Characterisation and induction of tissue-resident gamma delta T-cells to target hepatocellular carcinoma

Immunotherapy is now the standard of care for advanced hepatocellular carcinoma (HCC), yet many patients fail to respond. A major unmet goal is the boosting of T-cells with both strong HCC reactivity and the protective advantages of tissue-resident memory T-cells (T-RM). Here, we show that higher intratumoural frequencies of gamma delta T-cells, which have potential for HLA-unrestricted tumour reactivity, associate with enhanced HCC patient survival. We demonstrate that gamma delta T-cells exhibit bona fide tissue-residency in human liver and HCC, with gamma delta T-RM showing no egress from hepatic vasculature, persistence for >10 years and superior anti-tumour cytokine production. The V gamma 9V delta 2 T-cell subset is selectively depleted in HCC but can efficiently target HCC cell lines sensitised to accumulate isopentenyl-pyrophosphate by the aminobisphosphonate Zoledronic acid.

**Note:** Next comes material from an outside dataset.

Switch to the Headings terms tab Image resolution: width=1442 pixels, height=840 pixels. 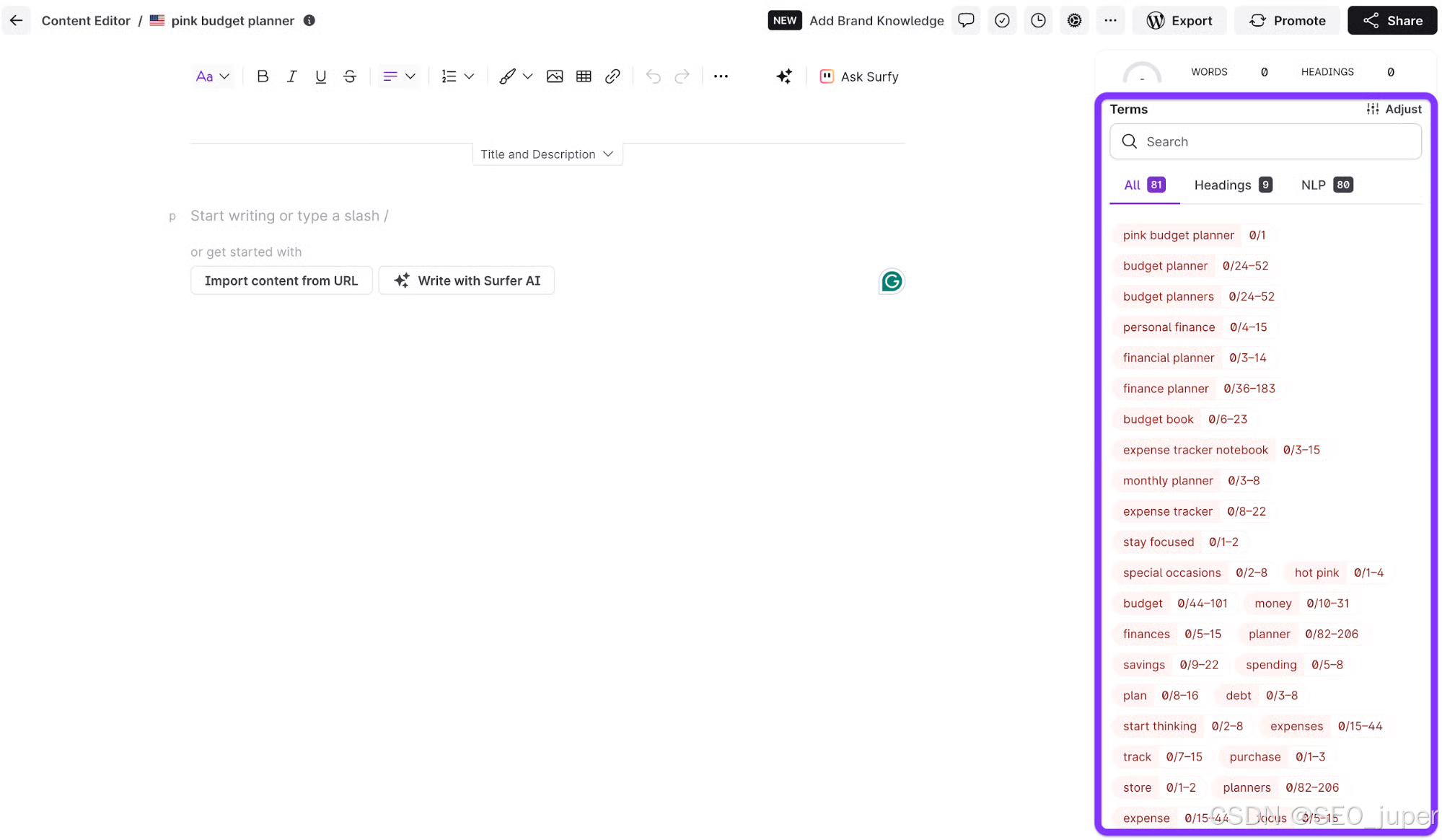tap(1232, 185)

Aminobisphosphonate-based expansion of peripheral V gamma 9V delta 2 T-cells recapitulates a T-RM phenotype and boosts cytotoxic potential. Thus, our data suggest more universally effective HCC immunotherapy may be achieved by combining aminobisphosphonates to induce V gamma 9V delta 2T(RM) capable of replenishing the depleted pool, with additional intratumoural delivery to sensitise HCC to V gamma 9V delta 2T(RM)-based targeting. Many cancer immune therapy approaches depend on an HLA-restricted neoantigen-specific T cell response. AUs show here that Zoledronic acid can expand, and induce tumour recognition by, a population of tissue resident memory gamma-delta T cells associated with an efficient anti-tumour immune response in hepatocellular carcinoma.